In previous studies, both DEN- and HBx-induced mice liver cancer models have been used to investigate the pathogenesis of HCC, they have become the two major concerns in liver cancer research [
9,
10,
13]. It has been verified that the cancers of DEN and HBx induced in mice are very similar to human HCC [
8,
40]. Comparison of these two representative models can accurately reveal the mechanism of HCC carcinogenesis. But so far, no studies have investigated the difference of molecular mechanisms between drug-induced and virus-induced HCC. Through comparison of the same tissues between two models, we found that immune response, inflammatory responses, metabolic process, and oxidation-reduction process are the common activities in both two models. There are also several different enriched pathways in two models. The most significant different pathway in DEN model is chemical carcinogenesis while in HBx model they are retinol metabolism, wound healing, positive regulation of gene expression and positive regulation of protein kinase B signaling pathway. These differences may due to the different induction of two model (DEN and HBx). Another obviously difference is that the HBx model appears with more cancer related activities, for example, cell signal transduction and communication, cell cycle and programmed cell death. This may due to the long/short period of induction. DEN induction is more acute and can resulted in serious injury even death before all the cancer pathways significantly emerged, while HBx induction is chronic and mice can live longer until all the cancer pathways obviously emerged. It was reported that signaling molecules such as EGFR, Ras, PKC, AKT/PKB and mTOR, were found to play important roles in human cancer cells and were involved in cell proliferation, differentiation and survival [
41]. PDCD4 (Programmed Cell Death Protein4) gene can be inhibited by miRNA-21 and results in the failure of programmed cell death, and finally enhances cell proliferation in HCC and breast cancer [
42,
43]. These molecules or their subtypes were also found highly expressed in the models in this study.
At the same time, we also identified differentially expressed miRNAs and TFs from the data, and constructed two major regulatory networks. From network analysis, miR-381-3p, miR-142a-3p, miR-214-3p and Egr1, Atf3, Klf4 were identified to be the most important regulators in HCC. These are important tumor suppressors which can be considered as diagnosis biomarkers and treatment targets. What’s more, the synergistic regulation analysis indicated that Cdkn1a is the most import target gene of multiple TFs in HCC (Fig.
6c).

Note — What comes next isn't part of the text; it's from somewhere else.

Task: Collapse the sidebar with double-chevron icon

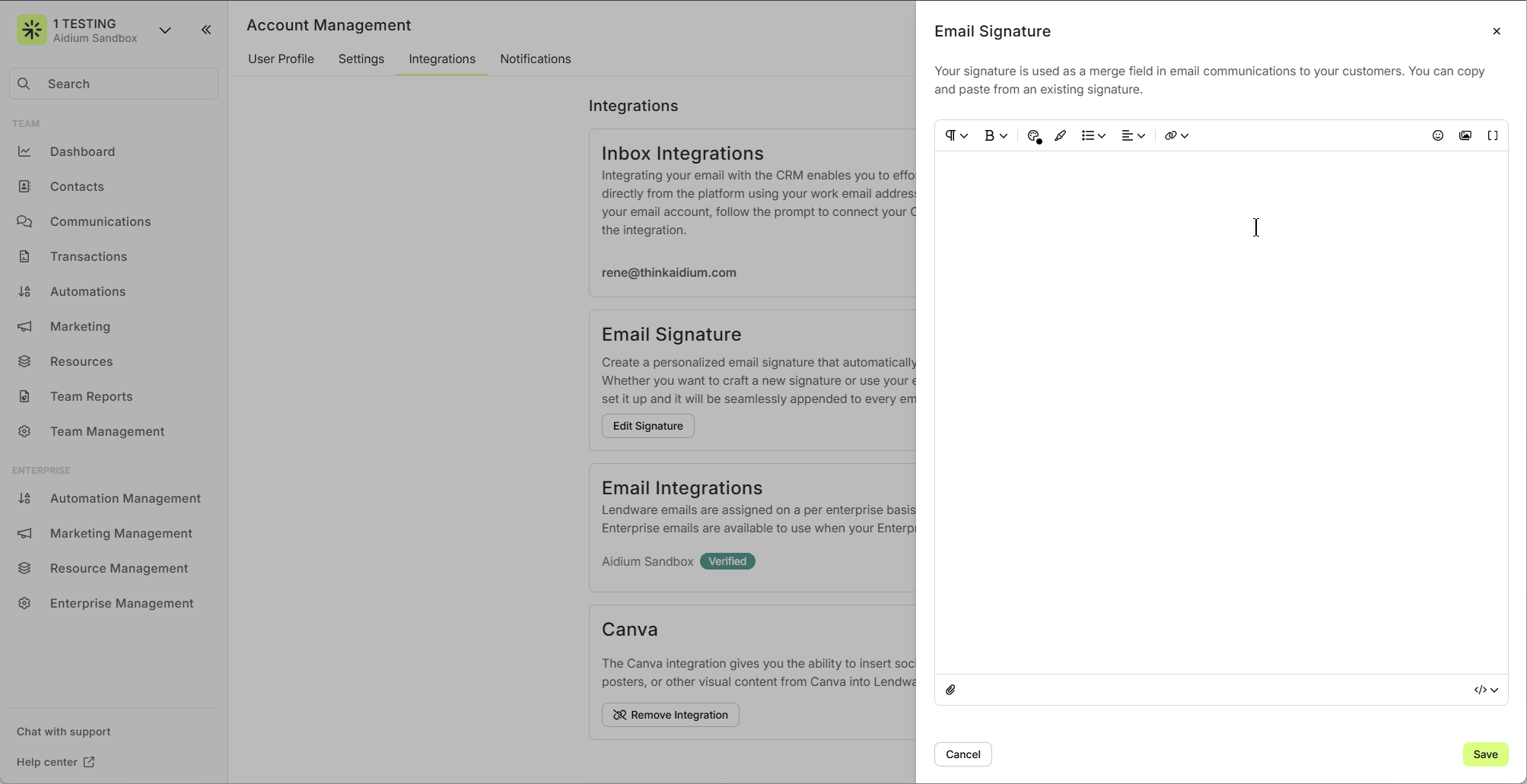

It can encode a potent cyclin-dependent kinase inhibitor and inhibits the activities of several cyclin-cyclin-dependent kinases, not only functions as a regulator of cell cycle progression at the G1 pahse, but also involved in the regulation of transcription, apoptosis, DNA repair and cell motility [
44]. Previous study has reported that the expression of this gene is tightly controlled by the tumor suppressor protein p53 [
45]. In this study, we found it was also synchronously regulated by the TFs Egr1, Atf3, Klf4, Vdr and Ar, this result enriched the recognition of regulatory mechanisms of this gene. Besides, the TSG Tgfbr2 is also a top ranked gene that was synchronously regulated by multiple TFs. Tgfbr2 is a key molecule in
TGFbeta signaling pathway and was found to prevent the formation of hepatocellular carcinomas and cholangiocarcinoma development [
46]. Taken together, through network analysis we identified several pivotal regulators and cancer related genes, this work provided comprehensive information for gene regulation involved in HCC.
Conclusions
Through gene expression and function analyses, we found that both DEN and HBx model shared common pathways including lipid metabolism, oxidation-reduction process, immune process and inflammatory responses. Through tissue comparison, we suggest that the para-tumor should be recognized as inflammatory tissue. Network analysis revealed that miRNAs such as miR-381-3p, miR-142a-3p, miR-214-3p and TFs such as Egr1, Atf3 and Klf4 are the hub regulators in HCC. These results will help to increase understanding of molecular mechanisms of HCC.